TASK DESCRIPTION
Decide whether each statement agrees with the book review below, and answer yes or no, quoting the deciding words from the review: (a) the passageway always brings the time traveler to an abandoned mill from 1958; (b) time spent in the past passes at the same rate in the real world; (c) Jake Epping owns the local diner.

PASSAGE SHOWN
|---|

It's been a while since I read a Stephen King book, although I loved them growing up. He lost me after Tommy Knockers - too much alien stuff, a topic he usually avoided. But, my Dad bought this while they were staying with us and left it behind for me to read.

This storyline was definitely more up my alley. It's a story of time travel with the idea being if you could go back in time and save JFK from being assassinated would you, and if you did what would the ramifications be.


Overall I liked it.  Jake Epping is an English teacher in Maine (of course, this is Stephen King) is told of a passageway back in time from the owner of a local diner named Al.  The passageway is in his pantry and this one always brings the time traveler to an abandoned mill from 1958.  No matter how long you spend in the past only 2 minutes passes in the real world.  Jake takes a quick trip back the first time, and then agrees to go back for a longer stint to prevent the Kennedy assassination.  Both Jake and Al are aware of the butterfly effect but feel that the potential benefits of saving JFK outweigh those risks.  They feel that if JFK lives so would Bobby Kennedy and Martin Luther King Jr.  If MLK lived, their theory is there wold be no race riots, etc. A snowball of wonderful peaceful times.  Sounds good in theory, but as Jake soon learns the past is obdurate - it doesn't want to be changed.  Little things are no big deal but the more he tries to interfere with watershed moments in other peoples lives (and he handles a couple of personal things before getting to JFK), the harder it is.

|---|

RECORDED DATA
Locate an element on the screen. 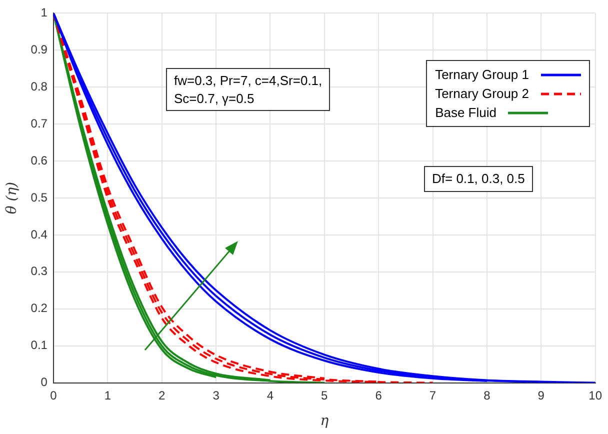 Image resolution: width=608 pixels, height=434 pixels. legend-label: Ternary Group 2 is located at coordinates (482, 94).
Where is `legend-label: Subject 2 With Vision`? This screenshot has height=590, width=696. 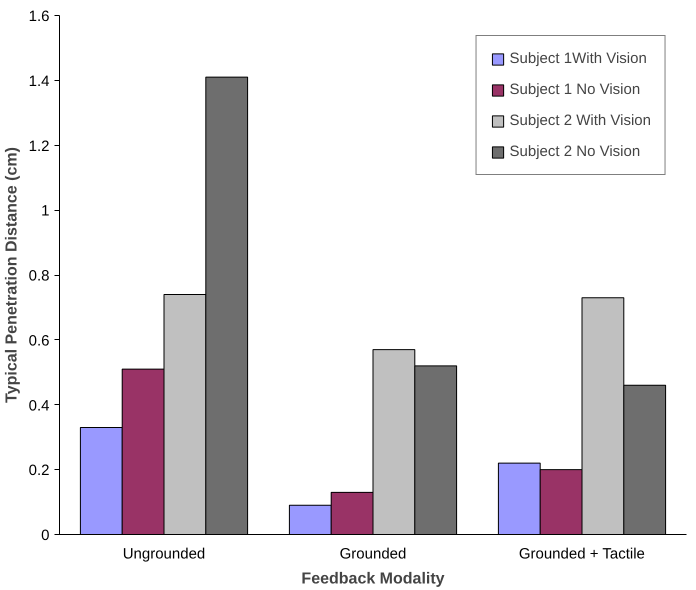
legend-label: Subject 2 With Vision is located at coordinates (580, 120).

|---|

WRITTEN REPLY
(a) Yes: "this one always brings the time traveler to an abandoned mill from 1958"
(b) No: "No matter how long you spend in the past only 2 minutes passes in the real world."
(c) No: "is told of a passageway back in time from the owner of a local diner named Al"